Mobilizing New Ways of Thinking

Mobilizing New Ways of Thinking:

Endowed chairs are an important tool for attracting nationally and internationally recognized faculty members and supporting their artistic and scholarly pursuits. AMPD’s chairs will accomplish this, but with a unique twist—through rapid-cycling, term-limited chairs designed to attract to campus a steady stream of exceptional academics and artists, and ignite a hive of creativity and activity centred on tightly focused ideas and involving undergraduate and graduate students, postdoctoral fellows and community partners from across AMPD and York University.

Campaign gifts will support as many as five new rotating endowed chairs. Over each five-year term and across a range of AMPD departments and research clusters, the chairholders will create and inspire new ideas and experimentation; link creative expertise across AMPD and York; foster collaborative research; and encourage community and industry partnerships. Through their leadership AMPD will emerge as a hub of innovative cultural research, which will, in turn, attract additional academics, artists and students.

Funding will also include generous support for students and postdoctoral fellows working with the chairs, and for conferences and travel resulting from the chairs’ research.

The Mobilizer - Anna Hudson

“We’re redefining art history and the links between art history and performance, digital media and culture.”

As associate curator of Canadian Art at the Art Gallery of Ontario, Anna Hudson was witness to a troubling trend: The gallery was the beneficiary of enormous gifts of Inuit art, but the art installations weren’t reaching one important audience— the Inuit themselves.

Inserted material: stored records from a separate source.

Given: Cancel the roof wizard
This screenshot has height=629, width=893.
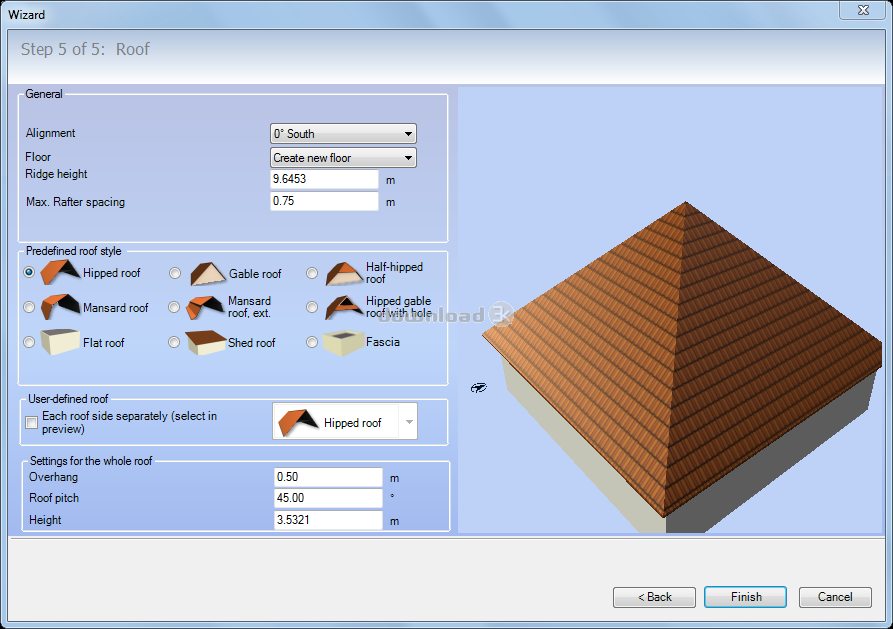Looking at the screenshot, I should 835,597.
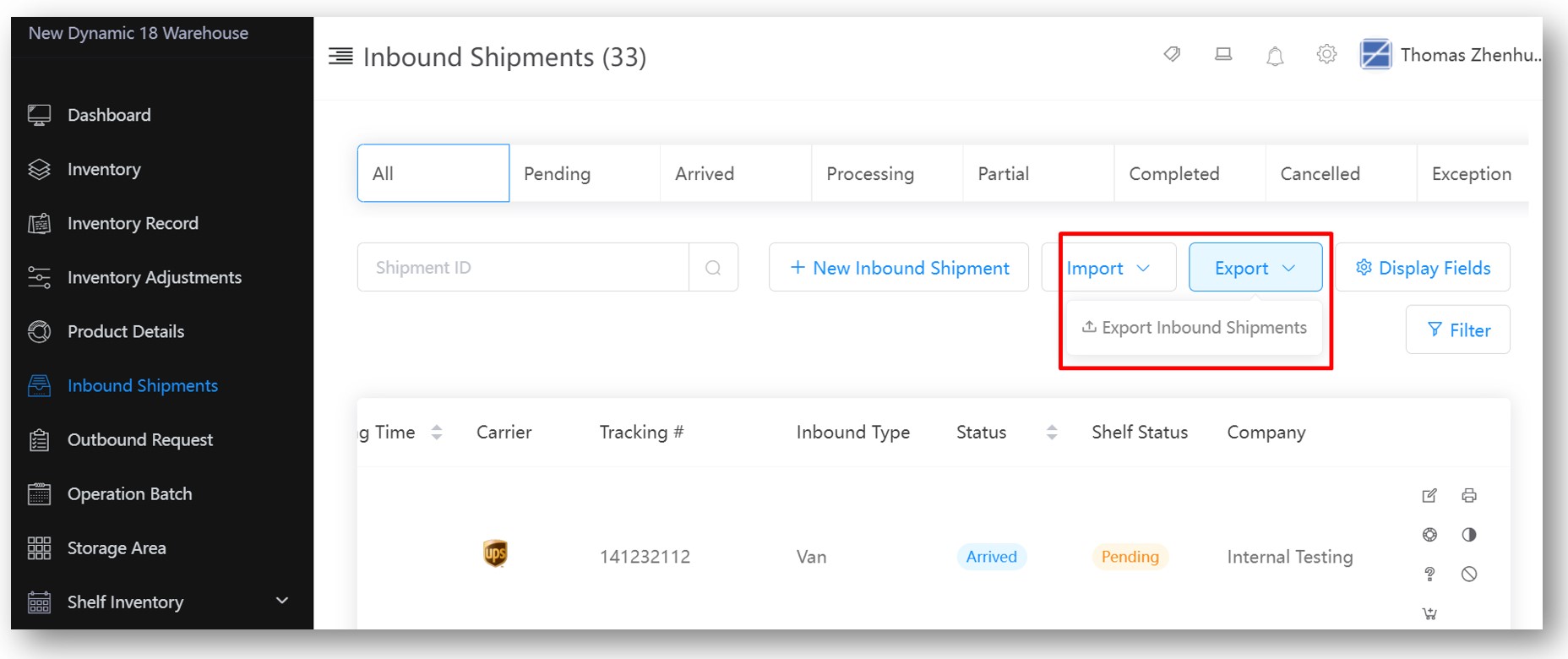Click the laptop icon in header
Image resolution: width=1568 pixels, height=659 pixels.
click(x=1223, y=54)
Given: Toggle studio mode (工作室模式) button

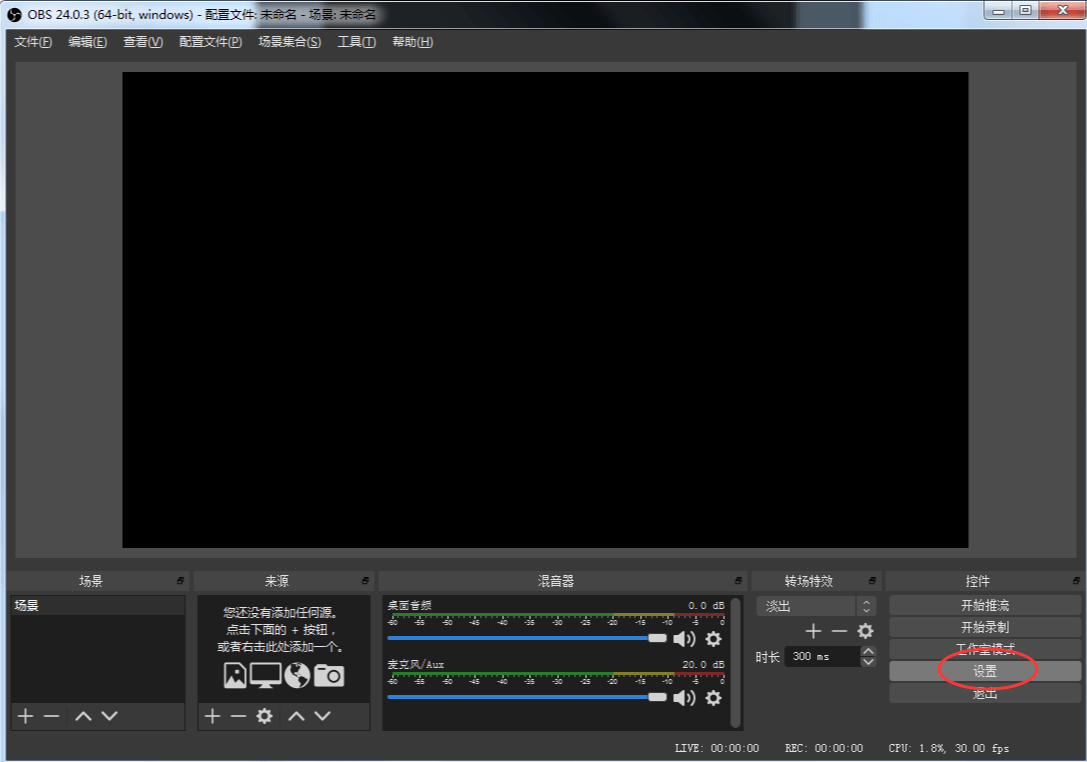Looking at the screenshot, I should (x=984, y=649).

Now the York Research Chair in Inuit Cultural Mobilization at AMPD, she is hoping to change that with the help of Mobilizing Inuit Cultural Heritage, a multi-media, multi-platform, national partnership project involving 10 researchers— York experts in design and education among them—and nine organizations, including the National Gallery of Canada and three indigenous cultural organizations. With the largest Social Sciences and Humanities Research Council of Canada grant ever received by AMPD, they are exploring the role played by Inuit visual culture, art and performance in Inuit language preservation, social well-being and cultural identity.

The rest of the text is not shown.